> TASK 1: List every emotion that the text on Google's results for "what are bots?" names in its sentiment comparison.
> TASK 2: According to the text on Google's results for "what are bots?", how many of the 11 main elements on the page stayed the same?
> TASK 3: Extend the text on Google's results for "what are bots?" from its last sentence.

The world of bots has changed a lot in the past 9 months. Lots of companies have launched, many tens of thousands of bots have been built. And Google are doing their best to organize all this mess into a something intelligible when someone queries “what are bots?

The word [bot] is tricky for a search engine, because it’s ambiguous. You could mean the larva of a botfly, you could mean a malicious software program, you could mean a friendly chatbot.

At the end of May last year, I wrote a post about what Google was telling people who Googled “what are bots?” It wasn’t super flattering, mostly because Google was operating off of an outdated understanding of what “bots” referred to. Back in May, the search engine results page (SERP) was heavily skewed towards a negative understanding of bots as internet applications that were malicious, e.g. botnets, spam bots, etc.

Google attempts to “understand” the world based on its Knowledge Graph, instead of simple querystring matching. Essentially, they’re trying to model a more complex understanding of the world based on the people, places and things in the world, and the relationships that exist between them.

Over 2016, Google began to understand that the world of “bots” includes this new domain of friendly chat-based applications, their SERP has updated accordingly, although some content has stayed put:

  • Google has retained the featured snippet that defines “bot” in the context of a botfly larva.
  • 5 of the 11 main elements on the page remain the same, if slightly reordered.
  • The other 6 SERP listings are new, and reflect a new understanding of the likely user intent around the query.

what are bots google serp feb 2017

So we can see that Google has changed over 50% of the page, based on changes in how the word “bot” and related terms are being used in popular culture.

The sentiment of the page has also changed quite a bit.  I ran the same SERP through AlchemyAPI (now AlchemyLanguage after its purchase by IBM Watson), and the sentiment has changed:

serp sentiment 2017

So, we can see that sentiment has changed, but it’s hard to summarize exactly how.  There’s slightly less anger, disgust is unchanged, fear has gone up (but is still a small absolute value) while joy and sadness have both jumped a LOT.

The fact that there are such large increases at both ends of the spectrum (joy and sadness) is simply a reflection of the emotionally charged language that surrounded bots in their first big, breakout year.  Suffice it so say, feelings are complex, and anything as simple as a sentiment analysis tool operating on a couple of hundred words is going to have a hard time making sense of things.

To see trends in search activity, we can use Google Trends to check [bots] and related terms, and we see searches have been increasing, especially for the search term [chatbots].

(Saved entries)

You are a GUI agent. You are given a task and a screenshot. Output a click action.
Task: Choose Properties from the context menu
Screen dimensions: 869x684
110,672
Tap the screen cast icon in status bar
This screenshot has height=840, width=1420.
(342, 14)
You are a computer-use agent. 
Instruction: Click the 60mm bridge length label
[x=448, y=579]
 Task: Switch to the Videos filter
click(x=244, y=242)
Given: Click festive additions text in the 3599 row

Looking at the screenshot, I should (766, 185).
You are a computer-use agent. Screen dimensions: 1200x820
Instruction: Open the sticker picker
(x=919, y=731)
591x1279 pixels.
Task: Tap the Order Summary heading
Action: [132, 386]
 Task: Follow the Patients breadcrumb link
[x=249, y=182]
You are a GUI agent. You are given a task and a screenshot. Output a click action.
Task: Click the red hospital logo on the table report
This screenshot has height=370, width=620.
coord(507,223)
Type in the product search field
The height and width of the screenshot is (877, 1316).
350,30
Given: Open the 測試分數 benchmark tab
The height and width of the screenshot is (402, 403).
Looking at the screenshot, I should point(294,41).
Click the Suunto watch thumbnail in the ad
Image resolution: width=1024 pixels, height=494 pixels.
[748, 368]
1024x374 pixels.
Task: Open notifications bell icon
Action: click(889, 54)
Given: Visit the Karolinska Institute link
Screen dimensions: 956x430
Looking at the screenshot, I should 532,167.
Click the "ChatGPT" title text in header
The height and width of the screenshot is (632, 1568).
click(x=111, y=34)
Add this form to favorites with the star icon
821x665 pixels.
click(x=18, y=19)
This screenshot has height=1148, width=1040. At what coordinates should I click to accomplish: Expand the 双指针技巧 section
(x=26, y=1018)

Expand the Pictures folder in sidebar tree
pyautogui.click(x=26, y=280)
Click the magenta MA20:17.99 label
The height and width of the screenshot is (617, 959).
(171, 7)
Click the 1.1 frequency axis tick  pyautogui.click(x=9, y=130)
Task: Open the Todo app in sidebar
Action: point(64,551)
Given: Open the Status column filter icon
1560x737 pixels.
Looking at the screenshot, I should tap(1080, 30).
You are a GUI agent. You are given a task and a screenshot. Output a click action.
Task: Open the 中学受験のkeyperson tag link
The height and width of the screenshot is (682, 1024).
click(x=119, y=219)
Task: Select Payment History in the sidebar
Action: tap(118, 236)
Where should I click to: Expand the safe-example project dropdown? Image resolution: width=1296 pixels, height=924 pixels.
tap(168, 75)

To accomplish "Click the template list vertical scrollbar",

> RESPONSE AREA 1: anger, disgust, fear, joy, sadness

> RESPONSE AREA 2: Five of the 11 main elements remain the same, if slightly reordered.

> RESPONSE AREA 3:
chatbots google trends 2017

[bots] has also seen a bit of an uptick:

 

bots google trends feb 2017

Google also groups all these related search queries into an [internet bots] topic:

internet bots google trends 2017

Finally, I think it’s interesting to see how much traffic each of these terms is getting.  It’s interesting to see that [chatbot] barely registers relative to either [bot] as a query, or the topic [internet bots]:

google trends summary

In March 2016, I also looked at where these queries were coming from.  A year ago, Southeast Asia predominated, and that’s shifted somewhat to Australia and South America.  North America barely cracks the top 10.

query popularity by metro area

If we pull the focus out to more general topics like [artificial intelligence] it gets *fascinating*.

I love it when data makes me think about the world a bit differently.  When an American tech capital barely breaks the top 20 for a search term like “artificial intelligence”, and you factor in how massive these other metro areas are, it makes me realize how far beyond the boundaries of Silicon Valley we should be looking for groundbreaking innovation.

There’s a final data point that I think is really interesting to think about in context of where (apparently) a lot of bot-related research is going on, and that’s where the markets for early adopters will be.  If we accept that most bots will live inside messaging applications, then using messaging apps a lot puts you in a potential “early adopter” cohort.  Here’s the latest data from AppAnnie about messaging application usage:

average time spent per user day in top messaging apps android phone dec 2015

Granted, this is Dec 2015 data, so those numbers will have moved.  But what I like about this view of the data is that it is representative of *average* usage across all Android users.  So, we’re not comparing how much time Kik users in the U.S. spend in the app vs Kik users in the U.K.  We’re looking at usage of messaging apps across the population.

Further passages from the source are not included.